What You Can Learn From Carson Palmer's Perseverance

Arizona Cardinals QB Carson Palmer had a great night against the Seattle Seahawks—especially considering he spent his off-season rehabbing a torn ACL.

Sunday Night Football at Century Link Field against the Legion of Boom. For most teams, that combination spells immediate disaster. But for Carson Palmer and his now 7-2 Arizona Cardinals, the high-profile NFC West matchup was fragrant with opportunity.

Offensively, the 2015 Cardinals have been a behemoth. They are second in the NFL in points scored and first overall in total yards, according to Pro Football Reference. Palmer has been the catalyst. His 23 touchdown passes rank second only to Tom Brady, and his quarterback rating of 108 is good enough for third in the league.

Those stats are especially crazy when you consider that Palmer spent his off-season rehabbing from a torn ACL, the second of his career. STACK covered Palmer's recovery in depth, watching as his brother Jordan spent countless hours helping him relearn and perfect the movements a pocket passer needs to be successful. One major point of emphasis was having Palmer "tie his eyes to his feet," meaning no matter where the rush was coming from or where he had to move inside or outside the pocket, he always had to stay balanced and ready to throw from the proper position. Sunday night against Seattle, Palmer's work in that area was on full display.

The Seahawks blitzed Palmer relentlessly, causing him to fumble twice, including one that was returned for a touchdown. But there were plenty of other instances where Palmer could have been strip-sacked, but bought himself some time by moving up in the pocket or simply evading the rush with his feet.

"[Carson] did a really good job of ripping through when he was in the pocket," Jordan told us over the phone from Seattle, where he was in the stands to cheer on his brother's performance in person. "One of the things that we work on is conflict climb, when you're climbing the pocket because you're getting pressure from outside. I always say 'Defender, body, ball.' So the defender is in one place, and your body is between the defender and the ball. He did a good job of ripping through and getting right back on to his platform and being ready to throw."

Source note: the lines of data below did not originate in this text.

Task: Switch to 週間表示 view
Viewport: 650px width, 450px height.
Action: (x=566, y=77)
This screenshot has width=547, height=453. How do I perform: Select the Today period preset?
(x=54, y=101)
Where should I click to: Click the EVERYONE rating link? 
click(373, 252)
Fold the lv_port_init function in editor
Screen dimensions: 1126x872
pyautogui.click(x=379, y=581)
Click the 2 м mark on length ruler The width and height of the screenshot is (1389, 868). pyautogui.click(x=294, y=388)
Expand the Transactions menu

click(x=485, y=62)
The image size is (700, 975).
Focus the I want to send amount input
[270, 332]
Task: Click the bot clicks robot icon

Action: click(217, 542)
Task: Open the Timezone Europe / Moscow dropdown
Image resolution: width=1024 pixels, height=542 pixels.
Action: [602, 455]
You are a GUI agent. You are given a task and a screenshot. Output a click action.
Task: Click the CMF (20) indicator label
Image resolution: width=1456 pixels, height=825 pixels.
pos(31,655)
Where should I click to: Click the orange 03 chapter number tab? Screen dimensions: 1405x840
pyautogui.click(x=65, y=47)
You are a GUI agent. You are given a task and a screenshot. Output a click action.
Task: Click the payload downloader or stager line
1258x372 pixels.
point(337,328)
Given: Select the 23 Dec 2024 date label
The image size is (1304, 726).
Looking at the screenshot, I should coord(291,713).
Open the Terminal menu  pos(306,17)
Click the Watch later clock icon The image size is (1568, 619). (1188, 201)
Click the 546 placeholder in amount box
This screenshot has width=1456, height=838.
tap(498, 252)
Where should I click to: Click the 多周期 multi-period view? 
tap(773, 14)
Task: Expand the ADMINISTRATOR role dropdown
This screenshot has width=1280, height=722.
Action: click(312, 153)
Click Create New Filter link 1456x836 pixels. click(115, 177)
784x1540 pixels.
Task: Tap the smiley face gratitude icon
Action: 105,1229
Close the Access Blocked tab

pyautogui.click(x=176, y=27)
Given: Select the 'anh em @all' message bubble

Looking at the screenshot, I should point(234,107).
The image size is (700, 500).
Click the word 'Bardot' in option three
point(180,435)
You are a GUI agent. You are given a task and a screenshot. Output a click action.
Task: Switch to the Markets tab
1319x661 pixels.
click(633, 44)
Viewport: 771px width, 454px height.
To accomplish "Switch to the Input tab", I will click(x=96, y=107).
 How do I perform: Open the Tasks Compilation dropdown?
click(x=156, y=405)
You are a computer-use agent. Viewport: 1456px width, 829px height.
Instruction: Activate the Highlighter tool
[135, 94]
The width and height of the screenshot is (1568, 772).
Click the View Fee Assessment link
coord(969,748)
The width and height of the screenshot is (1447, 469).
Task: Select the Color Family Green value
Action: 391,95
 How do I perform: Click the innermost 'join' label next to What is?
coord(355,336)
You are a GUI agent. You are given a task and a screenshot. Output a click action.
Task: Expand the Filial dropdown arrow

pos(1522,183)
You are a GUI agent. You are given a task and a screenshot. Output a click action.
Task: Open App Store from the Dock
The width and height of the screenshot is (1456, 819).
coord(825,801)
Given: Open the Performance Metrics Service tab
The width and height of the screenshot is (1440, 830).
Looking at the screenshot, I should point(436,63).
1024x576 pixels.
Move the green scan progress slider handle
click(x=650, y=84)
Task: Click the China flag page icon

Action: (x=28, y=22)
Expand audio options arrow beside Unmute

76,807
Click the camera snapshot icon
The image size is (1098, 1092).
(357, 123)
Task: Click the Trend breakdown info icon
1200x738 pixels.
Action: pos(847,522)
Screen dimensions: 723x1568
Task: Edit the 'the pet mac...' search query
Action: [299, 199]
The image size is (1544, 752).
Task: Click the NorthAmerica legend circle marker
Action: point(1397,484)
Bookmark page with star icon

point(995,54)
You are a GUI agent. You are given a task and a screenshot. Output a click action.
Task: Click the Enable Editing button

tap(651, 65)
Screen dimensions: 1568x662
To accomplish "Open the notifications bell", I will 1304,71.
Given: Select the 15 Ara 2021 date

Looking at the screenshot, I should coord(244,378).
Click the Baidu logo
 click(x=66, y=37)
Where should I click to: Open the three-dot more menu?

One play in particular that confirmed the truth of Jordan's words in action was a 42-yard pass to wide receiver Michael Floyd early in the second quarter, which can be seen above. Palmer initially has a clean pocket until Seahawks defensive end Michael Bennet beats his man around the left edge and quickly bears down on him. Palmer sees Bennett, takes a couple of shuffle steps forward to buy himself more time, and launches a perfect pass to Floyd down the right sideline for a huge gain.

"When you were in middle school and playing touch football with your friends, if I gave you seven alligators, or I only gave you five alligators, you'd take seven," Jordan said. "In the NFL, if you can buy yourself a fraction of an alligator, you have an advantage. What we tried to do this off-season was try and get as many alligators as we could. An alligator might not mean breaking a tackle and buying yourself three seconds. It might just mean being able to make a subtle movement and still be in a throwing position to get the ball out accurately."

Palmer bought himself a lot of alligators Sunday night. In the play above, he escapes the rush coming from his right edge, moves up in the pocket and throws an accurate bullet to Larry Fitzgerald on the move, a play that resulted in a 15-yard gain and a big first down.

Then again, this time in the fourth quarter, Palmer evades the rush by moving to his left, keeps his shoulders and feet squared at his target and hits Floyd for another first down.

"When you're under duress like that, if you're really fast like Russell Wilson, you can get out of the pocket and go run," Jordan said. "If you're Carson, and you're extremely accurate from the pocket, then it's just about how do I buy myself another alligator."

What impressed Jordan the most, aside from Carson's mechanics, was his brother's resiliency. The Cardinals took a 22-7 lead into halftime only to see it evaporate by the fourth quarter. The Seahawks went up 29-25 on the aforementioned strip-sack and return of a Palmer fumble, and things looked bleak for a Cardinals offense that had only mustered three points in the second half. To make matters worse, Floyd dropped a bomb from Palmer in the third quarter, which, if he had caught it, would have probably gone for a touchdown. Still, with 13 minutes left in the fourth, Palmer orchestrated a magnificient drive that culminated in a touchdown pass to tight end Jermaine Grisham that put the Cardinals ahead again, this time for good.

"What's on display more than anything this year is his resiliency," Jordan said. "When you have those plays, when they strip you and they score points, it's really difficult to come back. When you finally dial one up and you make a perfect throw and it doesn't convert, especially against that defense, it's so much wind coming out of your sails. To come back from that, it's something I've seen him do for a long time, but it's just on a national stage now."

In all, it was one of the biggest wins of Palmer's career. The usually reserved quarterback showed some serious emotion on the sideline after that defining touchdown.

"He really likes to beat that team. He's having fun," Jordan said. "Carson handled adversity really well last night."